At 7 months old he had his first reconstruction with disolvable plates installed that were told hold the skull in place for six-twelve months and then disolve away. After a year or so we noticed lumps and bumps all over his head and he was moved into emergency surgery. When they came out they said the plates did not dissolve and they were encapsalated in sacks made by the body and did not work thus needing another reconstruction this time with titanium plates. Doctors did not feel comfortable leaving the titanium plates in so they eventually went back in to remove the plates.
Over a few years he developed more and more behavior issues which became more and more frequent as well as not sleeping much if at all. With much pushing and insisting JJ unter went ICP to check his pressure. This consists of drilling thru the skull and placing a wire to measure over 48 hrs in ICU. Again his pressure was 30-40 and JJ had to undergo another reconstruction surgery, which was in March of 2010. When they were done with the surgery the team informed us that was the biggest expansion on the skull they have ever done. JJ was a new kid sleeping eating and smiling. Within a month things changed again JJ was having headaches everynight not sleeping left sided weakness and behavior issues again. Another ICP was performed and it was normal.
Several months have passed since his surgery and I didnt give up on JJ we finally had a special MRI done and another spinal tap and they found that he had a new diagnosis of CHIARI Malformation type 1. This was in December of 2010 he has been in a neck brace24/7 since that diagnosis for approx. 5 weeks. THE ROLLERCOASTER begins. So after a month of researching CHIARI and coming to a understanding of it we had a follow up with our Dr. to discuss the next step and surgery dates. After meeting witht the DR. he wanted a speciality XRAY to rule out something specific and assured us not to worry just needs to do routine before his surgery. After we had hsi xray the nurse imeediately meet us and told us not to leave Dr. wants to meet with us again. When going back into the room there were 6 drs and our DR informed us that JJ's xray was not good news and he paged another dr to come meet us. So after 9 years 4 12 hr head surgeries several sedations 2 diagnosis we are told JJ has congentail C1 C2 atlantoaxialsubluxation. Meaning that his C1 and C2 do not connect. (like having a broken neck) At this point things started moving fast for us. The drs have us coming on Mon for a CT scan to check to see if the back of the skull bone is also having issues if this is the case JJ will be in Tues morning for surgery. Otherwise the C1 and C2 surgery will be within the next 2weeks if not sooner. The Drs have put the CHIARI on the back burner for now but there was mention that they could do that surgery at the same time. They also informed us that they would have ot take his bottome rib from his back to use for the fusion and then they will use bolts and plates also. JJ will have a very tough recovery compared to his other surgeries.

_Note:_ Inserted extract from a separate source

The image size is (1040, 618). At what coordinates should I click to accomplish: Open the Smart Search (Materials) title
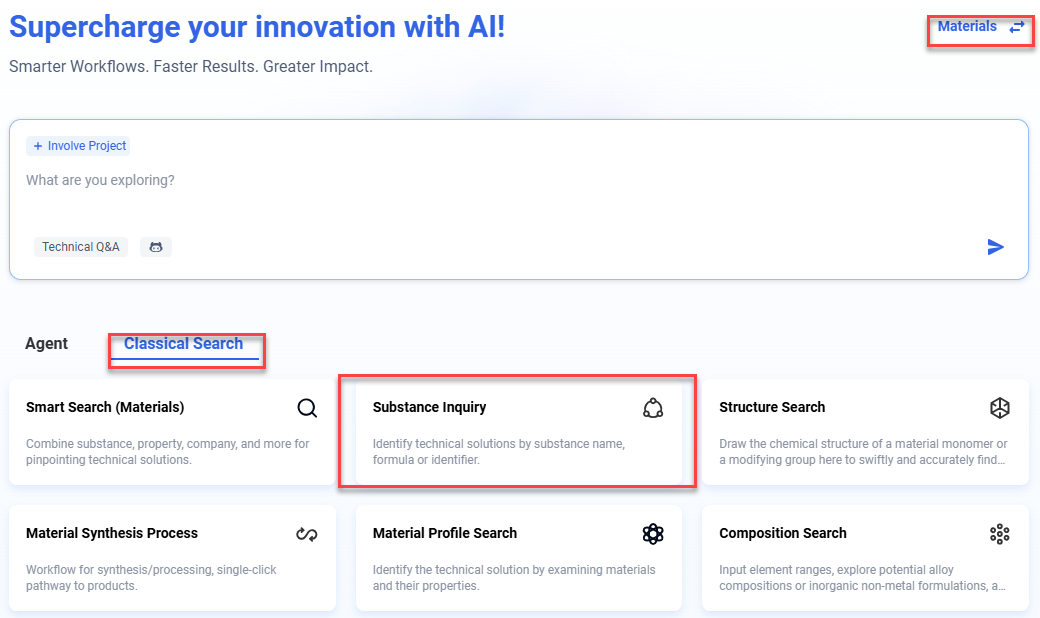105,408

This has been a rollercoaster of emotions as his mother for the last three days. Very glad they have found this and it is our miracle we have been waiting for but i would never imagine the pain that he has endured for the last 9 years that he has not been able to tell us about. He is a very stron boy and taking it all in strides. Matter of fact his new Dr's name is Dr. Bragg JJ asked if she bragged alot haha!! So again please keep JJ in your prayers he has another journey ahead of him the next couple f weeks until we know when surgery is and then his recovery road.